The first week of the Vuelta ended with another uphill finish as the riders finished atop the first-category Estación de Esquí de Valdezcaray (13.2 km at 5%). The first 182.5 km of the stage had no categorized climbs but it featured multiple lumps. The steepest part of the final climb was at the bottom, having a maximum gradient of 12%, before easing off in the final 6 km where the climb averaged between 3-4%.

There was huge fight to get into the break at the start, taking more than 40 km before a group of five went away. The group was composed of Michał Kwiatkowski, Archie Ryan, Michel Hessmann, Slock, and Vermaerke. Their advantage maxed out at just over two and a half minutes as and controlled the stage for Ciccone and Tom Pidcock, respectively. The five-man group was gradually reeled in as the riders approached the final climb to Valdezcaray. They were eventually swallowed up at the base of the climb.

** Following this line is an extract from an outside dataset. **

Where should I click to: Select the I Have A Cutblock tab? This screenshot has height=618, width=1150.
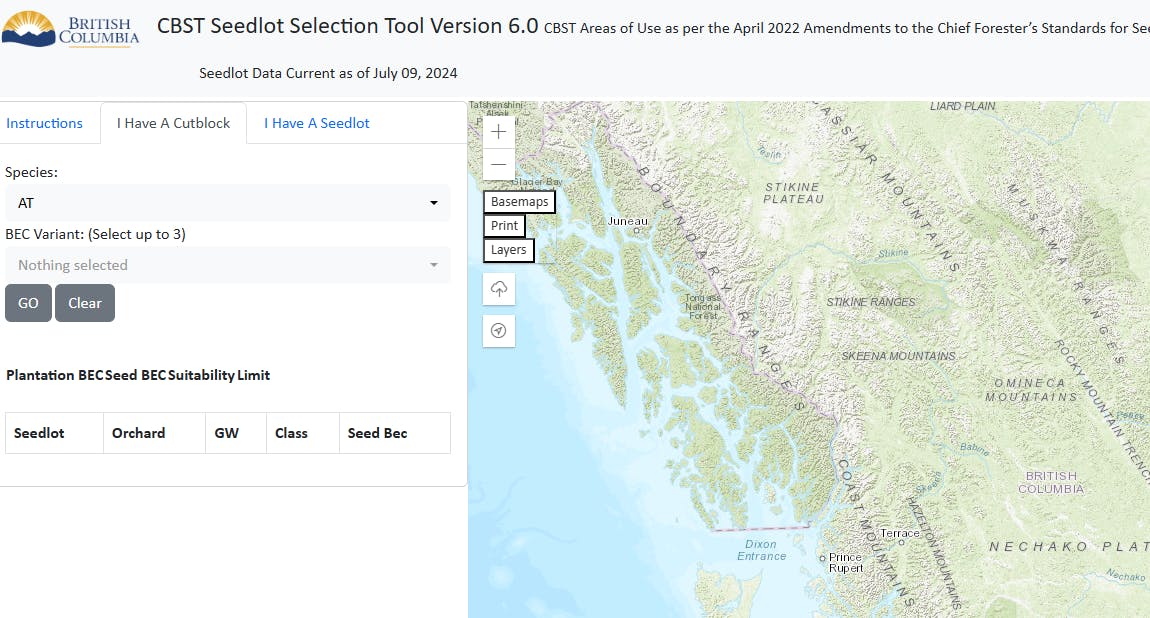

With just over 11 km left, Matteo Jorgenson began to set a furious pace, splitting the peloton to pieces before Vingegaard launched his attack. The only rider to stay with him was Ciccone, who was able to follow for a kilometre before blowing up. Ciccone was soon passed by a chase group composed of Almeida, Pidcock, and Felix Gall. Almeida and Pidcock dropped Gall with 7.5 km left, going in pursuit of Vingegaard, but the Dane kept an advantage of half a minute towards the top to win his second stage of this year's Vuelta. Pidcock outsprinted Almeida at the finish to take second, 24 seconds behind Vingegaard, while Gall crossed the line at a minute down. The remnants of the GC group, which included Træen, finished at 1' 46" behind, which meant that Træen kept the red jersey but by a reduced advantage of 37 seconds over Vingegaard.

Stage 9 Result
| Rank | Rider | Team | Time |
|---|---|---|---|
| 1 | Jonas Vingegaard (DEN) | Visma–Lease a Bike | 4h 32' 10" |
| 2 | Tom Pidcock (GBR) | Q36.5 Pro Cycling Team | + 24" |
| 3 | João Almeida (POR) | UAE Team Emirates XRG | + 24" |
| 4 | Felix Gall (AUT) | Decathlon–AG2R La Mondiale | + 1' 02" |
| 5 | Raúl García Pierna (ESP) | Arkéa–B&B Hotels | + 1' 46" |
| 6 | Marc Soler (ESP) | UAE Team Emirates XRG | + 1' 46" |
| 7 | Giulio Ciccone (ITA) | Lidl–Trek | + 1' 46" |
| 8 | Markel Beloki (ESP) | EF Education–EasyPost | + 1' 46" |
| 9 | Jai Hindley (AUS) | Red Bull–Bora–Hansgrohe | + 1' 46" |
| 10 | Lorenzo Fortunato (ITA) | XDS Astana Team | + 1' 46" |

General classification after Stage 9
| Rank | Rider | Team | Time |
|---|---|---|---|
| 1 | Torstein Træen (NOR) | Team Bahrain Victorious | 33h 35' 46" |
| 2 | Jonas Vingegaard (DEN) | Visma–Lease a Bike | + 37" |
| 3 | João Almeida (POR) | UAE Team Emirates XRG | + 1' 15" |
| 4 | Tom Pidcock (GBR) | Q36.5 Pro Cycling Team | + 1' 35" |
| 5 | Felix Gall (AUT) | Decathlon–AG2R La Mondiale | + 2' 14" |
| 6 | Giulio Ciccone (ITA) | Lidl–Trek | + 2' 42" |
| 7 | Lorenzo Fortunato (ITA) | XDS Astana Team | + 2' 47" |
| 8 | Matteo Jorgenson (USA) | Visma–Lease a Bike | + 2' 49" |
| 9 | Jai Hindley (AUS) | Red Bull–Bora–Hansgrohe | + 2' 53" |
| 10 | Giulio Pellizzari (ITA) | Red Bull–Bora–Hansgrohe | + 2' 53" |

== Rest day 1 ==
- 1 September 2025 – Pamplona

== Stage 10 ==
- 2 September 2025 – Arguedas (Parque de la Naturaleza Sendaviva) to El Ferial Larra Belagua, 175.3 km

Following the first rest day, the Vuelta resumed with a hilly stage which finished atop the Puerto de Belagua (9.4 km at 6.3%). The terrain before the final climb was undulating and featured the third-category Alto de las Coronas (8.3 km at 4.4%) with just over 55 km left on the stage. The first 7 km of Puerto de Belagua averaged over 7% before easing off in the final 2 km.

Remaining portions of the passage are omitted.